Capabilities of Zeiss Laser Microdissection:
- Cut and extract regions of a tissue
- UV (355 nm) cutting beam
- Non-contact capture
- Also provides stitched imaging of large areas with fluorescence and color camera imaging
Power up protocol
- Main power switch (#1)
- Control box (#3), turn the key clockwise from 'Off' to 'On'
- Computer (#4)
- Log-in to the computer
- Open the program: AxioVision 4.8. Please don't work on the microscope before the program starts otherwise the program may crash
Loading sample on the stage and finding the target region
- Push back the light arm on the microscope.

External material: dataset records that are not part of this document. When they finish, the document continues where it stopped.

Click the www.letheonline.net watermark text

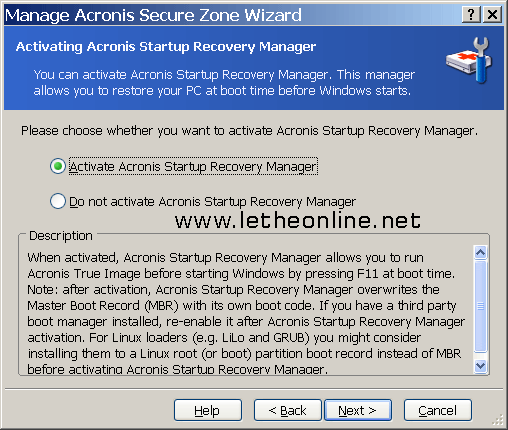298,220
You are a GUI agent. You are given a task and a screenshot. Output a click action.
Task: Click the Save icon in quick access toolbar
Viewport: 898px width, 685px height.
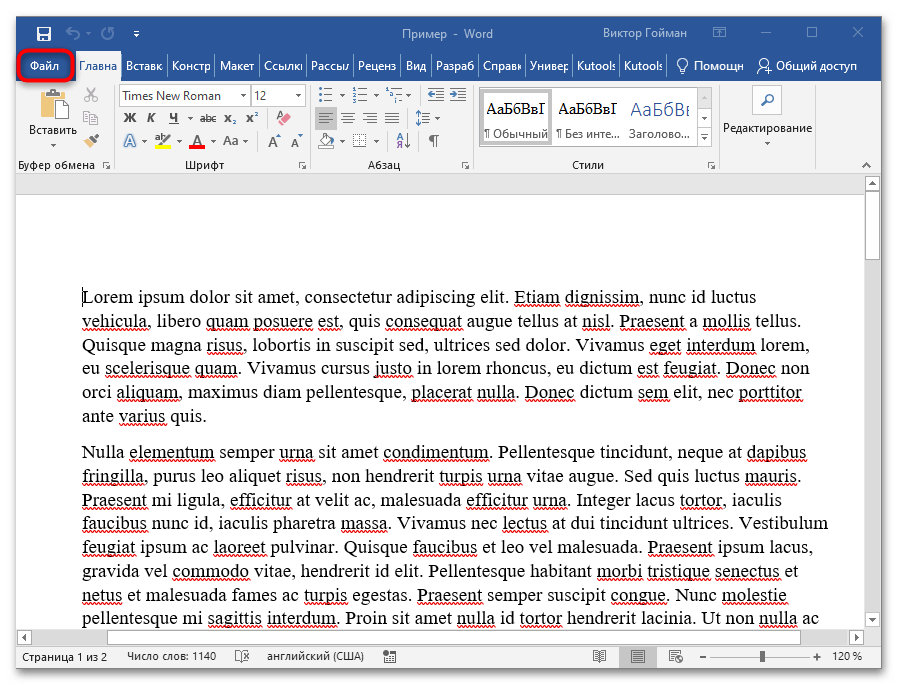click(x=44, y=33)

Secure the slide in the slide holder and make sure the sample side is up.
- Using the joystick to move the stage and position the sample right above the objective. The joystick has two groups of speed available, fine and coarse, that can be toggled by pushing the button on the upper-right corner of the joystick base. In 'coarse' group, there are additionally 3 distinct speeds dependent on the force you apply to the joystick.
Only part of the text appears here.